Summer, 1787. Men from across the states gathered in Philadelphia, crowding into the Pennsylvania State House.

They had been called together in the hopes that they could remedy the national crises of civil unrest, mounting debt, and disunity among states. These had arisen under the Articles of Confederation, yet the government under that text had been unable to adequately respond to any one.

Those men, the Founders, planned to amend the Articles, addressing the nation’s issues thus. However, they soon realized the Articles, by their very nature, were counterproductive to the interests of the country. So, they abandoned the Articles and drafted a new constitution.

They recognized that a system which could only change through piecemeal adjustments is unable to address colossal issues. Such was the case under the Articles, as they were to “be inviolably observed…” against “any alteration…unless such alteration be agreed to in a Congress…and be afterwards confirmed by the legislature of every State” [1]. To pass even a single amendment would have required unanimity. Meeting this high standard would have been exceedingly rare, making whatever changes the amendment process could achieve long-drawn-out. Thus, rather than wrestle with the Articles’ system, trying to force it against its own nature, the Founders resolved to replace it and start anew.

It is time to follow in their footsteps—it is time for a constitutional convention. Consider that we are faced with a similar set of crises as our countrymen were: Congress cannot act upon pressing issues; the Executive’s continual growth has upset the balance of power, while the Legislature does little to check it; gerrymandering plagues our electoral processes, which the public is dissatisfied with anyway.

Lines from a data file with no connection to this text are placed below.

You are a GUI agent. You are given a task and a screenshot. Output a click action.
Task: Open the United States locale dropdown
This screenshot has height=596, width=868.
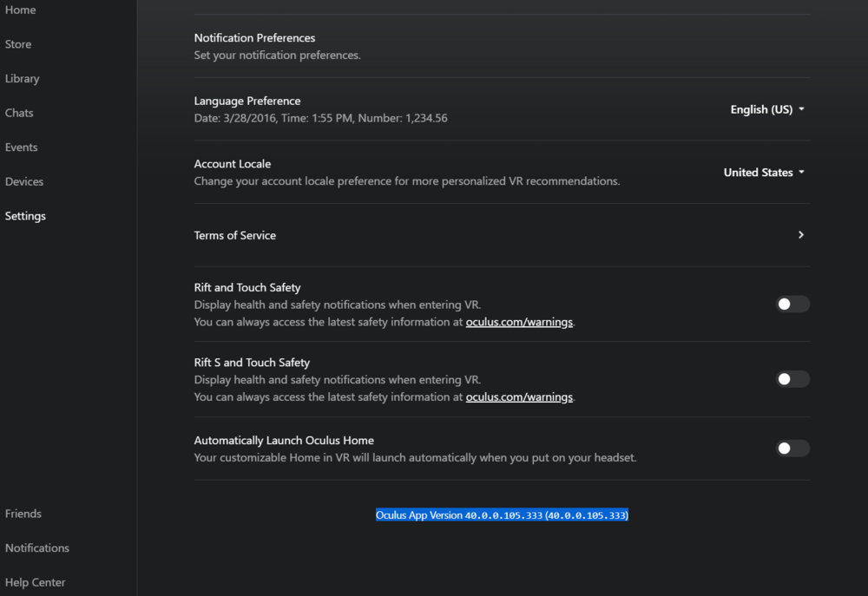[764, 173]
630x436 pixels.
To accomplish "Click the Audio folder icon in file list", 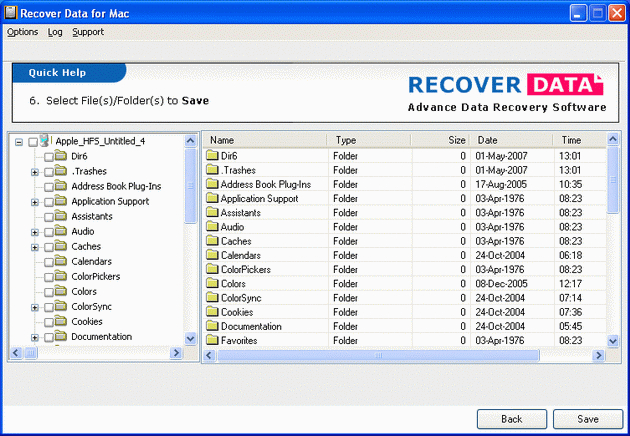I will pos(211,227).
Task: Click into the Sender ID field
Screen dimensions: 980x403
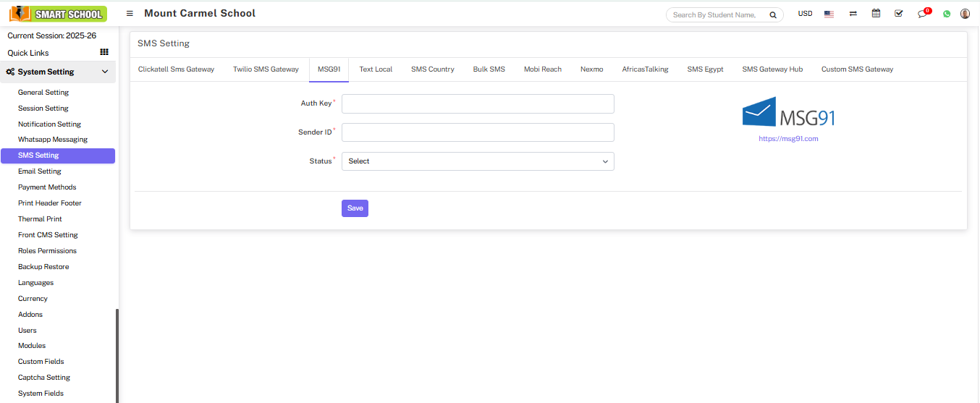Action: point(478,132)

Facing these crises, we could attempt to pass amendments, write new laws, rationalize straying from the Constitution with legal theories. That is, we could attempt to co-opt our modern political disarray into something that bears the name and face of “constitutionality.” Yet the thought of even a single amendment achieving passage, much less ratification, is almost comical; Congress can hardly pass laws when one Party holds control of both chambers and the Presidency, much less an amendment! This approach means living in an open contradiction by ruling with what is essentially unwritten law, while still officially recognizing the Constitution [1]. Such de facto law stands on the shakiest of grounds, subject to challenge at any time by anyone with an agenda.

Some might argue that a convention would encounter the same issues as Congress does today: inefficiency through polarization. However, the convention model has means of getting around these concerns. First, scholars who, unlike members of Congress, have no need to generate publicity with partisan drama, will lead it. Further, the American people will be represented at the convention and involved in the process of drafting a new constitution (explained more in-depth later on in this essay), which will give the convention a popular mandate on top of its scholarly mandate. With both, states will have to respect the convention’s proposal, lest their populations reject the State government’s legitimacy. With these considerations, the fear over the convention running into the same gridlock as Congress is roundly dispelled.

The Constitution was intended to be flexible, not malleable. Nevertheless, Congress acts more like the British Parliament than intended, passing whatever laws it deems fit—insofar as parties and special interests will allow. The difference being that parliamentarians have parliamentary sovereignty, which allows them to pass whatever laws they like. We may have the “Necessary and Proper” Clause, but even that requires respect to constitutionality. Legislators, though, act as if they have parliamentary sovereignty, only later devising post hoc justifications for borderline or outright unconstitutional laws. At the same time, the actual text of the Constitution has not changed since 1992. The state of governance in this country is evidently an open contradiction.

Taking this into consideration, it becomes clear why the reasonable solution is to do as the Founders—to recognize that our current system is no longer working and devise a new system that will work for us.

A convention’s goal would not be to scrap the Constitution, as some might fear. Instead, it would consider which elements to carry over from our current text, which to modify, which to discard. By this, we decide what our fundamental values are. Though this might seem similar to the amendment process itself, there is one distinguishing factor which shows the difference and weighs toward the convention route: amendments to the Constitution still work within the framework of the Constitution.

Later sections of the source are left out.